When the parties' marriage was dissolved on August 15, 1986, and at all times since, appellant husband was disabled by a heart condition and received $302.40 per month social security disability income. He was ordered to pay the wife $75.00 per month rehabilitative alimony for 24 months but failed to do so. At an enforcement hearing in January, 1987, the husband was given the opportunity to show cause why he should not be held in contempt of court; the husband presented evidence that he had suffered another heart attack which caused his disability to worsen and, being unable to work, could not pay the $750.00 alimony arrearage. The trial court continued the case for one month to give the husband an opportunity to show his "good faith" by making the next scheduled monthly payment, warning that if the husband failed, he would be held in contempt. At the hearing one month later, the husband testified that although he had received his $306.00 social security check just three days before the hearing, he could not, or would not, pay the $75.00 (plus costs) payment. The husband was held in willful contempt and ordered incarcerated for 30 days subject to being permitted to purge himself at any time by paying the $75.00 plus costs. He appeals. We affirm.
*479 The husband first contends that the trial court erred in holding him in contempt of court, as he was unable to pay either the monthly alimony payments, or the arrearages, due to his post-dissolution heart attack. It is generally accepted law that a person cannot be held in contempt for failure to pay money as ordered unless the court makes a finding that the defendant has the present ability to pay and willfully refuses to do so. It is also generally accepted that a person who has been ordered by the court to pay money and who has had the ability to pay but who thereafter has intentionally divested himself of that ability with intent to avoid payment of the money as ordered can also be held in contempt of court. See Faircloth v. Faircloth, 339 So. 2d 650 (Fla. 1976). These rules were reaffirmed in Bowen v. Bowen, 471 So. 2d 1274 (Fla. 1985). There, the court also held that a prior judgment establishing the amount of alimony or support to be paid creates a presumption that the defaulting party has the ability to pay that amount. Id. at 1280.
Under Bowen, the final judgment in this case created a presumption that the husband has the ability to pay the wife $75 per month in rehabilitative alimony. The burden then shifted to the husband to demonstrate that, due to circumstances beyond his control which intervened since the final judgment of dissolution was entered, he no longer has the ability to make these payments. This the husband was unable to demonstrate. The record indicates that the husband's income, composed solely of his monthly social security payments, is exactly the same as when the final judgment of dissolution was entered and before the husband suffered his post-dissolution heart attack.[1] Therefore, the trial court did not err in finding the husband to be in contempt.

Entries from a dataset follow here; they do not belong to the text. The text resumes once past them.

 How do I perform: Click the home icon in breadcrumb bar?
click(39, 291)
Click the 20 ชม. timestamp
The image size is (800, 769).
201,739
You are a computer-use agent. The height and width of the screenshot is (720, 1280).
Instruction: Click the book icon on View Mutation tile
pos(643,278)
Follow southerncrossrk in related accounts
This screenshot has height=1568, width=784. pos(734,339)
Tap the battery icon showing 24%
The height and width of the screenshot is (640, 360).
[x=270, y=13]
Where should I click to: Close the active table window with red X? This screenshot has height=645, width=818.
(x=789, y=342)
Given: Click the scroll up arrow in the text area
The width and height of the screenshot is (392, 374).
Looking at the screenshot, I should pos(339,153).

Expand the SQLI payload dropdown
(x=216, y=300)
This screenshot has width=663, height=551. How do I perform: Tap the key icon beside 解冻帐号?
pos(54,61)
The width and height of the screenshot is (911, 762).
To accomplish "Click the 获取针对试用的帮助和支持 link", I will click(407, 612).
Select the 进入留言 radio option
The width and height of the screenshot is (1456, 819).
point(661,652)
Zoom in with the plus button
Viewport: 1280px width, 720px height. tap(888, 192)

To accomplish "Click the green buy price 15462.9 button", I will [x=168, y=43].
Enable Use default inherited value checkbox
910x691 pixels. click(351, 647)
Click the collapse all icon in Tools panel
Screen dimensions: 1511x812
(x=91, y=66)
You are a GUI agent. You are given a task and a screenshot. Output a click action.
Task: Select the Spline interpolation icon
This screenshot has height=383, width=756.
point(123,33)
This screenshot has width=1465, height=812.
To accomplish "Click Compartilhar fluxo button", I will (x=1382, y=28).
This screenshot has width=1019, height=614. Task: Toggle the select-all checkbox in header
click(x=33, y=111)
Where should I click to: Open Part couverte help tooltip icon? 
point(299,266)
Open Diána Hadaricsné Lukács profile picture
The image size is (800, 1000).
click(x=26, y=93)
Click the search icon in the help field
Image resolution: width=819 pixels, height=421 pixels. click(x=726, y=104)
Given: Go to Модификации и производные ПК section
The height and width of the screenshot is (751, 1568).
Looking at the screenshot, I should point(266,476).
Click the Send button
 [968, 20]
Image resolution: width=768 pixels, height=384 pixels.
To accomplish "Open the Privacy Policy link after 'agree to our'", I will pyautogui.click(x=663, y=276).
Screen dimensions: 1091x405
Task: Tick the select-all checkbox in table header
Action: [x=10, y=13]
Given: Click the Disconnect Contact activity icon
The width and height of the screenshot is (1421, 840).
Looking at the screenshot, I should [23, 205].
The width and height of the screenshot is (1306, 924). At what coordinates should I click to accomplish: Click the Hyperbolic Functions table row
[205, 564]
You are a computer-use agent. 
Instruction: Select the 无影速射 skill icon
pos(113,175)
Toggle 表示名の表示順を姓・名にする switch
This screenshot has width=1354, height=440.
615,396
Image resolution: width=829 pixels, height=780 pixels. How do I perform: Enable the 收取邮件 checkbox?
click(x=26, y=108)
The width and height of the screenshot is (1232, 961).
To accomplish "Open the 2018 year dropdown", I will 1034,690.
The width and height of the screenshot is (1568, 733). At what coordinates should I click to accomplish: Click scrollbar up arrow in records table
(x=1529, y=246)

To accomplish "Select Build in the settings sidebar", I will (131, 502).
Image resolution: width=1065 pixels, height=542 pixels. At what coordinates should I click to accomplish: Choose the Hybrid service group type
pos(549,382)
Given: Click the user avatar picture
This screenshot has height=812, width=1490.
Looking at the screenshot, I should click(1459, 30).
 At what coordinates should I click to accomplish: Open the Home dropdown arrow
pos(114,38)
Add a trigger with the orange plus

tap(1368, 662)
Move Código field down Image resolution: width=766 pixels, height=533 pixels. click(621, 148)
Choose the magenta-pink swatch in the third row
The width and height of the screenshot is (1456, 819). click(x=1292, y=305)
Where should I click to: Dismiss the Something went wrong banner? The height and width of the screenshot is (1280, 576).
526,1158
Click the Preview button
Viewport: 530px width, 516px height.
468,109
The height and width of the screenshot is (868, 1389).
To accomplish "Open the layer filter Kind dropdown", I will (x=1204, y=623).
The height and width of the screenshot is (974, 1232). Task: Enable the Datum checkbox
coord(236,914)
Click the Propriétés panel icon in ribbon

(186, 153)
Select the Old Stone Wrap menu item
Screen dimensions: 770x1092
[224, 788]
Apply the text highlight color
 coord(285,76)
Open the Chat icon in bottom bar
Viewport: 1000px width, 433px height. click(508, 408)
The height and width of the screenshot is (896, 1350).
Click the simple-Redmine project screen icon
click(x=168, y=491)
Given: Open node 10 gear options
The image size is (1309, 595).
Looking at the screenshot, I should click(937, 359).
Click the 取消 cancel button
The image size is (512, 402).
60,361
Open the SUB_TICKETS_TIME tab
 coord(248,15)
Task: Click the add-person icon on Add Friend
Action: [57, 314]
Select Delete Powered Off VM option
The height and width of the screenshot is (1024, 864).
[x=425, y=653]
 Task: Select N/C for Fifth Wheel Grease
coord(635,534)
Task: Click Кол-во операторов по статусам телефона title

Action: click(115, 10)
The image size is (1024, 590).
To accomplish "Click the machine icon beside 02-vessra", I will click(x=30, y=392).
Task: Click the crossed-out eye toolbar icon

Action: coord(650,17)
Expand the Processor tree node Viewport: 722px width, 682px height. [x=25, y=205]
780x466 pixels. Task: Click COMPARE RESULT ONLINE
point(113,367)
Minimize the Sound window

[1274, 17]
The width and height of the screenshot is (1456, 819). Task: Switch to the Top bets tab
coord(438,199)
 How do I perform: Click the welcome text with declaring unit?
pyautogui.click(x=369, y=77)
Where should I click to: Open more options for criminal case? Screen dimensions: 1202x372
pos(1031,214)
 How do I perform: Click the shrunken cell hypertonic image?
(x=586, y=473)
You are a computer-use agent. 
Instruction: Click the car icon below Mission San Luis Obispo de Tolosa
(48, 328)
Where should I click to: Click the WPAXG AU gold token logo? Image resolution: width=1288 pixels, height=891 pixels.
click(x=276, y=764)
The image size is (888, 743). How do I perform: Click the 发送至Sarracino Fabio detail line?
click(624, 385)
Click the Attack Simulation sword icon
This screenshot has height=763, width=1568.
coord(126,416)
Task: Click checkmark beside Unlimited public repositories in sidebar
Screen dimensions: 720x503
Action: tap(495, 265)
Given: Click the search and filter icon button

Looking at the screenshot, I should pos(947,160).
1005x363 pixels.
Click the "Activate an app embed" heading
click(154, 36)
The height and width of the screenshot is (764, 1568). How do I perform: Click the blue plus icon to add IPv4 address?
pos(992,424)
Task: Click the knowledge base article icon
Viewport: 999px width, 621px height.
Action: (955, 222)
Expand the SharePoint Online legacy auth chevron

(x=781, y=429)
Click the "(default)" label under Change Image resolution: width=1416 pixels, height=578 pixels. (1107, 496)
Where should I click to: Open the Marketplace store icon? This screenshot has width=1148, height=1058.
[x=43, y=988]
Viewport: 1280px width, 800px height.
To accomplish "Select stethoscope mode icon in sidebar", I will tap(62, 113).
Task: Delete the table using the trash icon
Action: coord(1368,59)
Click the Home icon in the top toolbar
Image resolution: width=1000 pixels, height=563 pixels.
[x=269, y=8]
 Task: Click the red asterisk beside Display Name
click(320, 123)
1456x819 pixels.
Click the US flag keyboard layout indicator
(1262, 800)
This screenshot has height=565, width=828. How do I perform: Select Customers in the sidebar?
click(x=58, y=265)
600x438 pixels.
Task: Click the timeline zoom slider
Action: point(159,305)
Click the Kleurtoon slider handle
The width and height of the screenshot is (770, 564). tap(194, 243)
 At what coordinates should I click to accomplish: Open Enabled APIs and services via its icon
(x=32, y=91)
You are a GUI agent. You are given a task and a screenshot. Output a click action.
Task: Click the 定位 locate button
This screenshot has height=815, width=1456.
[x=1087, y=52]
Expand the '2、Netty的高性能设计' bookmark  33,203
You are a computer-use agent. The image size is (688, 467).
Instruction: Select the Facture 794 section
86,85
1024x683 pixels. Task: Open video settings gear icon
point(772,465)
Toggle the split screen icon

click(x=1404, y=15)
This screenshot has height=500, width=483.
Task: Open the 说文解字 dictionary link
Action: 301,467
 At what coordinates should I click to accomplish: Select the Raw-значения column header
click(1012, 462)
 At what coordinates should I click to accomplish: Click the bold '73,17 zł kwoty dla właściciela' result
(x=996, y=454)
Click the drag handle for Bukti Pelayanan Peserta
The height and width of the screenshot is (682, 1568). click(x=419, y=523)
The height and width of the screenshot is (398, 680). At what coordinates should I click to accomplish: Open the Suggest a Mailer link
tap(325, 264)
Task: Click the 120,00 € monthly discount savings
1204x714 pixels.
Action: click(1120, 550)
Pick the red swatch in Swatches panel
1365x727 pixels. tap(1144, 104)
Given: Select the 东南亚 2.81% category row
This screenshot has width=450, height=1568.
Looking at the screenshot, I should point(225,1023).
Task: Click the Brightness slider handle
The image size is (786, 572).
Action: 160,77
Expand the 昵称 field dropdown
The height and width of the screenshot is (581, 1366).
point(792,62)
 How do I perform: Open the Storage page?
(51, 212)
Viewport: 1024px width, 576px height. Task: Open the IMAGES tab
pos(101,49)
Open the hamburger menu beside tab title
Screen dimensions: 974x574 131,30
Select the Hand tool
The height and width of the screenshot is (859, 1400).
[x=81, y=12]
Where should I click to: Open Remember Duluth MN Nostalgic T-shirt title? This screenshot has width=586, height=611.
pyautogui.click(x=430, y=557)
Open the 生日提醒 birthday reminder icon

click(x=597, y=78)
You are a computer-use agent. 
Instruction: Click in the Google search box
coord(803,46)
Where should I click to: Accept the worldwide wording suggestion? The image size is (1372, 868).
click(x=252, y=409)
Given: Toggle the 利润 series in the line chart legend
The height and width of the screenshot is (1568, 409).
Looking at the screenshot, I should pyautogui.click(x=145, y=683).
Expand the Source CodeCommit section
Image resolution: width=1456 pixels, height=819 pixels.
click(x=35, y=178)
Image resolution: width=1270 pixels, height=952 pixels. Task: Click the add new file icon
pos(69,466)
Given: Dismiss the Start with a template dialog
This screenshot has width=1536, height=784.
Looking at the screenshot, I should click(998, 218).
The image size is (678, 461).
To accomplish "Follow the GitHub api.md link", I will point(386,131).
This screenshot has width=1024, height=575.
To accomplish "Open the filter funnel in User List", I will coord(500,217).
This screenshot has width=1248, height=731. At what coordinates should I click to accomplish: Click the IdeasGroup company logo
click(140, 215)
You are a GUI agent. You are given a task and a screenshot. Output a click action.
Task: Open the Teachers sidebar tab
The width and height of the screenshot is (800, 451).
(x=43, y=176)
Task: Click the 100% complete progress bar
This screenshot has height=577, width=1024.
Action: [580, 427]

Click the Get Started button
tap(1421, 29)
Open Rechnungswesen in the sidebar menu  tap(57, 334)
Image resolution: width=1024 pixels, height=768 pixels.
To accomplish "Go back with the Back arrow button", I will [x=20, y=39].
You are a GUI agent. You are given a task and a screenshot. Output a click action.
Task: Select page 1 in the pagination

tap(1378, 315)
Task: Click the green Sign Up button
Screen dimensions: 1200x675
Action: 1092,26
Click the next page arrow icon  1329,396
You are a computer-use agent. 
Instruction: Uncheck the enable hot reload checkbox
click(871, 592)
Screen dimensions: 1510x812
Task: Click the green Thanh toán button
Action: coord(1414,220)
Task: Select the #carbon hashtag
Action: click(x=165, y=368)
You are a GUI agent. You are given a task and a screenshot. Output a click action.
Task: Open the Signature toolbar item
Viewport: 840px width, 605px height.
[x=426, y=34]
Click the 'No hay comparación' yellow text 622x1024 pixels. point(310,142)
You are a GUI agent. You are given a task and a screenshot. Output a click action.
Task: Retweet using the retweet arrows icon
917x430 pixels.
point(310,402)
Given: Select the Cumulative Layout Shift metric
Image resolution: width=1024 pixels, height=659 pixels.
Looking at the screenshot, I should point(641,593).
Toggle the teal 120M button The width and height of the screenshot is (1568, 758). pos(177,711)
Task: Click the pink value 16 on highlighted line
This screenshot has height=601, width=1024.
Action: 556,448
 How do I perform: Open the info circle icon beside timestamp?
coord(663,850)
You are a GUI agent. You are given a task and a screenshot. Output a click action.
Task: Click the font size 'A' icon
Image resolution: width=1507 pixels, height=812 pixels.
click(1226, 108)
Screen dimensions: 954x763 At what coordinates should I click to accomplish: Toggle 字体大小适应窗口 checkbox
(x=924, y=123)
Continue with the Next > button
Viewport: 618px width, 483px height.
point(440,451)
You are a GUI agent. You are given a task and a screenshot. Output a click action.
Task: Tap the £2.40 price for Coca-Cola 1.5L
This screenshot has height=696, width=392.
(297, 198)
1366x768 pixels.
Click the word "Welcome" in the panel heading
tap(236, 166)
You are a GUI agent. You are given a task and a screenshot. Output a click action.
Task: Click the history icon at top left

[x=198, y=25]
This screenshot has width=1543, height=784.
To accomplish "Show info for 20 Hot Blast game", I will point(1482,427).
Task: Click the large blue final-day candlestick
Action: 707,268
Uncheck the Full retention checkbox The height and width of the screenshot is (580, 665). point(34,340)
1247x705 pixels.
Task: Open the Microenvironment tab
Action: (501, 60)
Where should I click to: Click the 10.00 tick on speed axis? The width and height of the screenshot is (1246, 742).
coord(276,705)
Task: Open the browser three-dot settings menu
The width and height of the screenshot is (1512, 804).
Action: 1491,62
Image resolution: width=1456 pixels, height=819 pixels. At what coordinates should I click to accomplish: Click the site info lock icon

The husband also contends that the trial judge erred in ordering him incarcerated. He relies upon language from Bowen to the effect that if incarceration for civil contempt is deemed appropriate, the court must make a "separate, affirmative finding that the contemner possesses the present ability to comply with the purge conditions set forth in the contempt order." Id. at 1279. The problem in this case is that the trial court's finding of present ability was stated in the alternative with language indicating a finding that the husband did have the ability but willfully divested himself of that ability.[2] The husband urges that this fails to make the unqualified finding of "present ability" required by Bowen.
The appellant is somewhat correct. To incarcerate a person for civil contempt for failure to pay money as ordered, a court must not only provide for a purge condition but must also find that the person has the ability to purge himself of civil contempt. Even a person who has willfully or negligently divested himself of the ability to pay money as ordered cannot be incarcerated for civil contempt because he then does not have the ability to purge himself.[3] Therefore, the alternative language in the trial court's order is inappropriate, inapplicable, and should not be there. Nevertheless, because the record in this case so clearly shows that the appellant had the present ability to pay the $75.00 and costs in question, yet willfully refused to do so, we disregard the improper alternative language in the trial court's finding in this case but urge its omission in civil contempt proceedings. The Order of *480 Contempt, including the Order of Incarceration, is therefore
AFFIRMED.
COBB and DANIEL, JJ., concur.
[1] The husband's new financial affidavit, submitted at this hearing, shows that while he remarried after the dissolution, his financial position remained approximately the same as it was at the time of the dissolution.
[2] The contempt order states that:
The Court finds that Respondent [husband] has the present ability to pay and willfully refuses to do so (or previously had the ability to pay but divested himself of that ability through his fault or neglect designed to frustrate the intent and purpose of the Orders of the Court); ...
[3] A person who willfully disables himself to obey a court order to pay money in order to frustrate the intent of the court order can be held in criminal contempt for such willful act. A purge provision is not a necessary condition for incarceration for criminal contempt. However, criminal contempt requires a special procedure (See Fla.R.Crim.P. 3.830 and 3.840), and it is obvious that this case involves civil contempt and not criminal contempt.